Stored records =
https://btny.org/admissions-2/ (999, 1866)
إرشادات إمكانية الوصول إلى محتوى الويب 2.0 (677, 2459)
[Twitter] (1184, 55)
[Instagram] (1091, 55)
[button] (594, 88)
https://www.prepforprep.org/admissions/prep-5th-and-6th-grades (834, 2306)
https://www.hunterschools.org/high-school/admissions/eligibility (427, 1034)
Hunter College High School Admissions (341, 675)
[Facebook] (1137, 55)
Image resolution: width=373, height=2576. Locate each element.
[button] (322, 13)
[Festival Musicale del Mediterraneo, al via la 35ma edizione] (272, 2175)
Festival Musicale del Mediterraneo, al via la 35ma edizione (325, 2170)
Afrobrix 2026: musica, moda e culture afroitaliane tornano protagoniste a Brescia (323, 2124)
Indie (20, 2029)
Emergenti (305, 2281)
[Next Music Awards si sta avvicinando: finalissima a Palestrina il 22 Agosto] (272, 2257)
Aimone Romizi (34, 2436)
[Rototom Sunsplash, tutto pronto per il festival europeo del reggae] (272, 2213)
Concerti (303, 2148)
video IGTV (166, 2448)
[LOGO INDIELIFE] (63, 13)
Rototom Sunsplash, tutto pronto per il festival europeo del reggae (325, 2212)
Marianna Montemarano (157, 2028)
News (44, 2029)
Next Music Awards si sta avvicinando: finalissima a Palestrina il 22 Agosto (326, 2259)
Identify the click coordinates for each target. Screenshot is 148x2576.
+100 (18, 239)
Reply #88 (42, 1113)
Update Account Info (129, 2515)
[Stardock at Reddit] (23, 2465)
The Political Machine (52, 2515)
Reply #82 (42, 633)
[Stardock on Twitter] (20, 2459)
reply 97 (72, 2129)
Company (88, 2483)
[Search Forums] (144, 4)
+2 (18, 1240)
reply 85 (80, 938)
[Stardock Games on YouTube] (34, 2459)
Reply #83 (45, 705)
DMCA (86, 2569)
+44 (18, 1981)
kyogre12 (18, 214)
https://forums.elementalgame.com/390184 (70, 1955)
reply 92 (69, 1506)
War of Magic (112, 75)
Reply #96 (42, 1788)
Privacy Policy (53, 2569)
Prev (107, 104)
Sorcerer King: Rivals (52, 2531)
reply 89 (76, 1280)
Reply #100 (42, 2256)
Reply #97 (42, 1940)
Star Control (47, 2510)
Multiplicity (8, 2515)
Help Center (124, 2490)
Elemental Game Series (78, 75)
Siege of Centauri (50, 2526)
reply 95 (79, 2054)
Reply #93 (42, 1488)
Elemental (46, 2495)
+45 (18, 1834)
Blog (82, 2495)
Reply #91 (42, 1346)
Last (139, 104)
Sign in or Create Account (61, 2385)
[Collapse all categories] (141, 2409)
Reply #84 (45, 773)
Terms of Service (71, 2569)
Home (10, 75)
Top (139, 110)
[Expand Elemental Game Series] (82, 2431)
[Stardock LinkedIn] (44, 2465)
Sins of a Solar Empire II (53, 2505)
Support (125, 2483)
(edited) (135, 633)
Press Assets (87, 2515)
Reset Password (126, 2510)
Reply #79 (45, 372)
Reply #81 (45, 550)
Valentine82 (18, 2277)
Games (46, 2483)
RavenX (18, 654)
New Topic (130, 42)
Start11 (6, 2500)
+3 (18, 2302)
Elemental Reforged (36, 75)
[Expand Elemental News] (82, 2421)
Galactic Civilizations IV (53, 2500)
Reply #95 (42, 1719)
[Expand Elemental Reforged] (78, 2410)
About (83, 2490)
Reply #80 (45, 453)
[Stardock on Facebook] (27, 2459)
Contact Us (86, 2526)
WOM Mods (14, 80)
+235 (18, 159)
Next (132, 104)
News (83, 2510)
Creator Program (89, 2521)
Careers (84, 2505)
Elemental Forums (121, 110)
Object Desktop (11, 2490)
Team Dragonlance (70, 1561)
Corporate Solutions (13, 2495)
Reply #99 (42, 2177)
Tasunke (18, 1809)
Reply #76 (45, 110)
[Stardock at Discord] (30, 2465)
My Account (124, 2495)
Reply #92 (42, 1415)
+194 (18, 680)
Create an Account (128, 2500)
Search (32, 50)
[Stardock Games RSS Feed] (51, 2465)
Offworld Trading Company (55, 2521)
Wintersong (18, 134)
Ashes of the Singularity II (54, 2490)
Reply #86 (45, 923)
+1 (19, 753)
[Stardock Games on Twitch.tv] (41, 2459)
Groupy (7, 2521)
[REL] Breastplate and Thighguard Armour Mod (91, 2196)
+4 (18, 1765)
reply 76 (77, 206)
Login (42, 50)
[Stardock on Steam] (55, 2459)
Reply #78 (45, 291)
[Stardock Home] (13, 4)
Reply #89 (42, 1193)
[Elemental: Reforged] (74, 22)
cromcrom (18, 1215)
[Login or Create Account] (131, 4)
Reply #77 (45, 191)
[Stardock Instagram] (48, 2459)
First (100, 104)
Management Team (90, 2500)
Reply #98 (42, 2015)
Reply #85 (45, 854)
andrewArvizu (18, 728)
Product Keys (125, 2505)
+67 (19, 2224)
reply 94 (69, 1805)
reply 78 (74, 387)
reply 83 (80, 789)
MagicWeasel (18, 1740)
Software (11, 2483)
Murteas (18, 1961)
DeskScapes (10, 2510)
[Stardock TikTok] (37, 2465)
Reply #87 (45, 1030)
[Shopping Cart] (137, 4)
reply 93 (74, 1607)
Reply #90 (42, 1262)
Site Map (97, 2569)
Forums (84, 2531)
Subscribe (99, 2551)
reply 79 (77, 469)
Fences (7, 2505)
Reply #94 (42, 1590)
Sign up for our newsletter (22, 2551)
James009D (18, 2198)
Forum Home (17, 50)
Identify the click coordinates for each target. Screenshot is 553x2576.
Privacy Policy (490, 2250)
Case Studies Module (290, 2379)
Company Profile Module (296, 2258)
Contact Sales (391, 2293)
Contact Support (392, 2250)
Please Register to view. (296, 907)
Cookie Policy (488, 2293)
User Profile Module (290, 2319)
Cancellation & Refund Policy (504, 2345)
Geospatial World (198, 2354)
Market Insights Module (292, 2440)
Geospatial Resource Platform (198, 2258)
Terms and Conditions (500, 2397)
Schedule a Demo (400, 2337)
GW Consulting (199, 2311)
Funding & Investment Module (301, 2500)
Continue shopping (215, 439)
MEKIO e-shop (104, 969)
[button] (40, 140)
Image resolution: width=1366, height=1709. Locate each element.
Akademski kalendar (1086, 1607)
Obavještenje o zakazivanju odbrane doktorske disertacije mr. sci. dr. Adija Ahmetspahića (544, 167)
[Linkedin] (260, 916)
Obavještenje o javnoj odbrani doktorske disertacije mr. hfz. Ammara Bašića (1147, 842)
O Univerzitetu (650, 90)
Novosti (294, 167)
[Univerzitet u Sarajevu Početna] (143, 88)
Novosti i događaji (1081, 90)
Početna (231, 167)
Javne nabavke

What you should do =
Among the lines above, find each one containing the string "Create" and copy it.

Reply =
Sign in or Create Account (61, 2385)
Create an Account (128, 2500)
[Login or Create Account] (131, 4)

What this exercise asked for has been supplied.